▶ [小問 A]: 記録のうち「Task: Click the question mark help icon」を含む行から記録の末尾までを、画像を省いてすべて書き直してください。その際、解答に含まれる座標の数値だけを0.2倍に縮小し、四捨五入で整数にしてください。

現在、改めてコーチングをじっくり学んでいます。

皆様はコーチングに対してどのような印象をお持ちでしょうか。

実は、私もそうでしたが、コーチングをいくつかあるコミュニケーション手法の一つと捉えている人は多いように思います。
しかし、少し学んでみると、これは少しもったいない考えだったなと
思うようになりました。

私はコーチングとは、マネジメントを機能させるベースのコミュニケーションツールであり、チームで働く人なら全員がその概念とスキルを身に着けておくとよいものだと考えています。

というのも、コーチングのもっとも特質すべき点は、相手と意見が異なるときに、相手の納得感を引き出して、お互いに合意することにあると思っており、この手法は、どの職場でもとても有益なものだからです。

ポイントは「納得感」のある合意というところです。

日常のコミュニケーションでは、意識しなければ、
納得感を置き去りにした指示、命令、伝達となりがちです。

▶ [小問 B]: コーチングについての本文を、最後の文の後から書き継いでください。

▶ [抽出情報]:

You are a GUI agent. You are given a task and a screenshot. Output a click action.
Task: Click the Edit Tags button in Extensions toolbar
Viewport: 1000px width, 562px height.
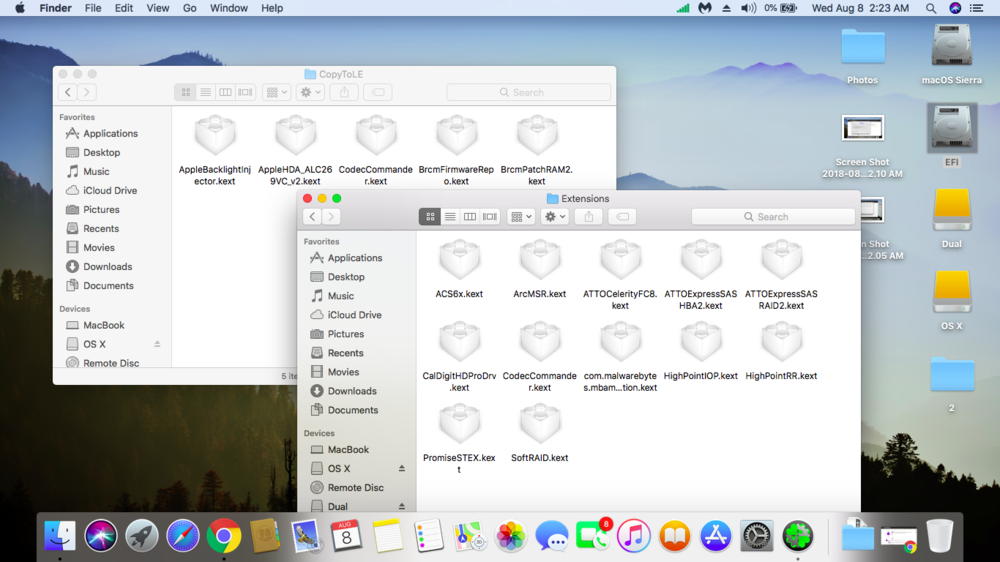(x=622, y=217)
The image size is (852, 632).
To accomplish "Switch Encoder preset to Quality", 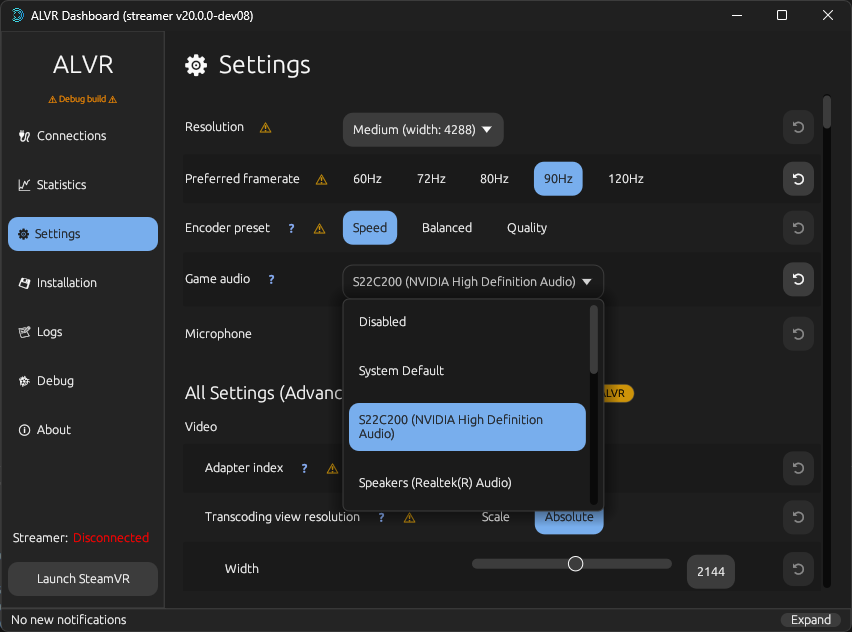I will [x=526, y=227].
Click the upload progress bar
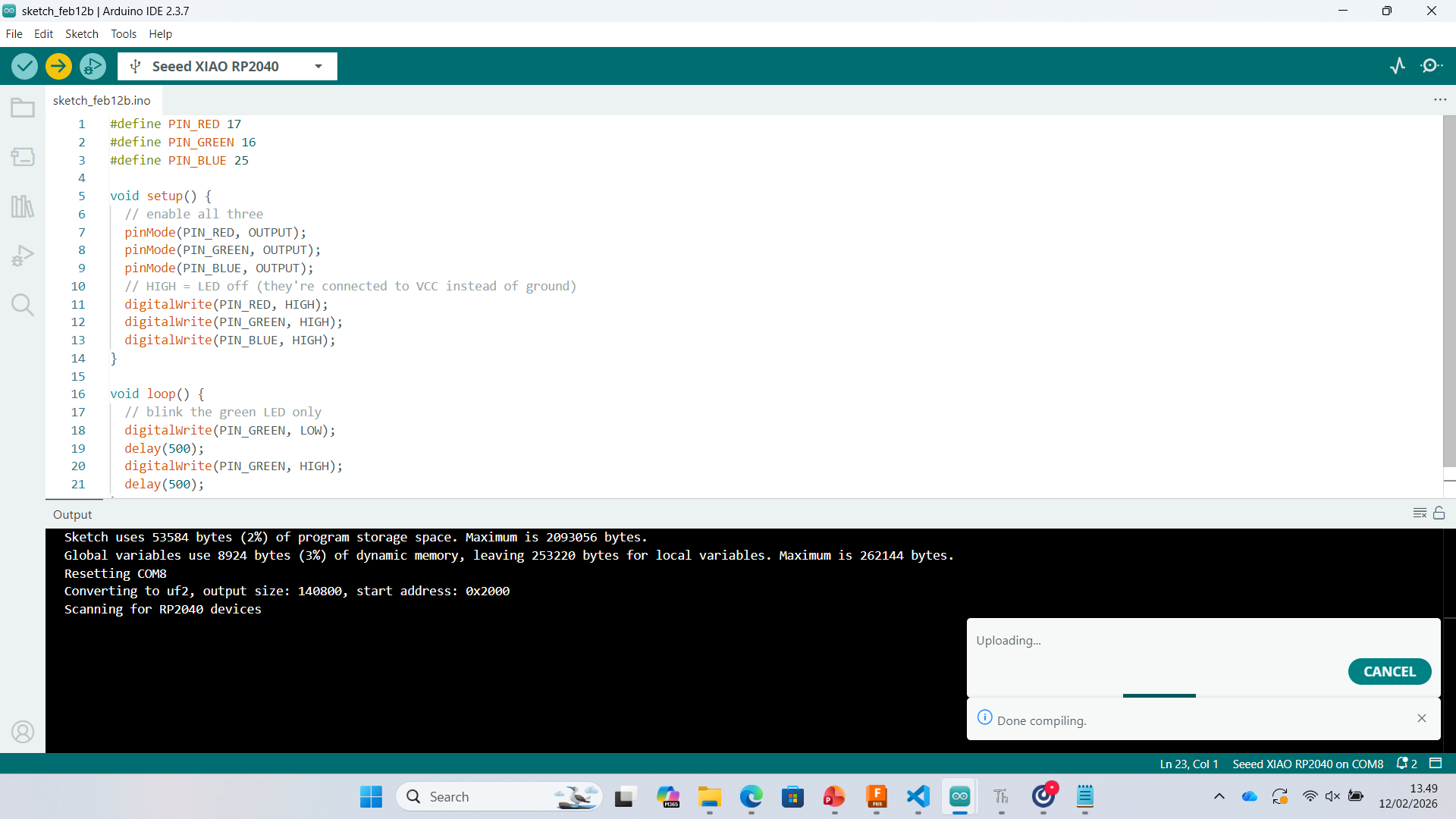The height and width of the screenshot is (819, 1456). pos(1159,695)
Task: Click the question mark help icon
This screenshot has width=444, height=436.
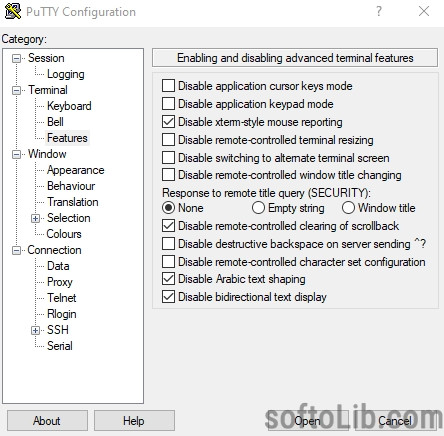Action: (379, 12)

▶ [解答例 A]:
Task: Click the question mark help icon
This screenshot has width=444, height=436.
Action: (76, 2)

▶ [解答例 B]:
・部下が思ったように動いてくれず、強く言うと反発して距離ができてしまう

・上司が自分のことを理解してくれず、モチベーションが下がる

上記のようなマネジメントでよく起きる問題も、その原因に
納得感のある合意ができていないこともあるのではないでしょうか。

その意味でコーチングは広く組織のコミュニケーション問題の解決に
役に立ってくれます。

また、何か戦略や方針を進める上でも、日々の一つひとつの
コミュニケーションの質が変わることのインパクトは大きく、
本質的な組織の変化が起きます。

コーチングの基礎理論として一つご紹介したいのがABC理論です。

ご存知の方も多いと思いますが、

感情は出来事(A)そのものが起因するのではなく、各々の解釈(B)
によって生み出された結果(C)であるという考え方のことを言います。
ABCはそれぞれ以下の頭文字をとっています。

A:Activating event(出来事)

B:Belief(解釈、信念、固定観念)

C:Consequence(結果、帰結)

職場のコミュニケーションがうまく成立しないとき、
それぞれの個人が持つBを確認することが必要です。

例として、決算最終日で売上目標を大きく達成していない営業部に
2人の営業マン(鈴木さん、田中さん)がいるとします。

この出来事A(最終日に大きく目標数字が未達である)は事実として二人
にとって同じですが、

Bは2人の間で異なるかもしれません。

鈴木さんは、最終日に無理にお客様に受注をもらっても長期的な関係性を壊すだけだ。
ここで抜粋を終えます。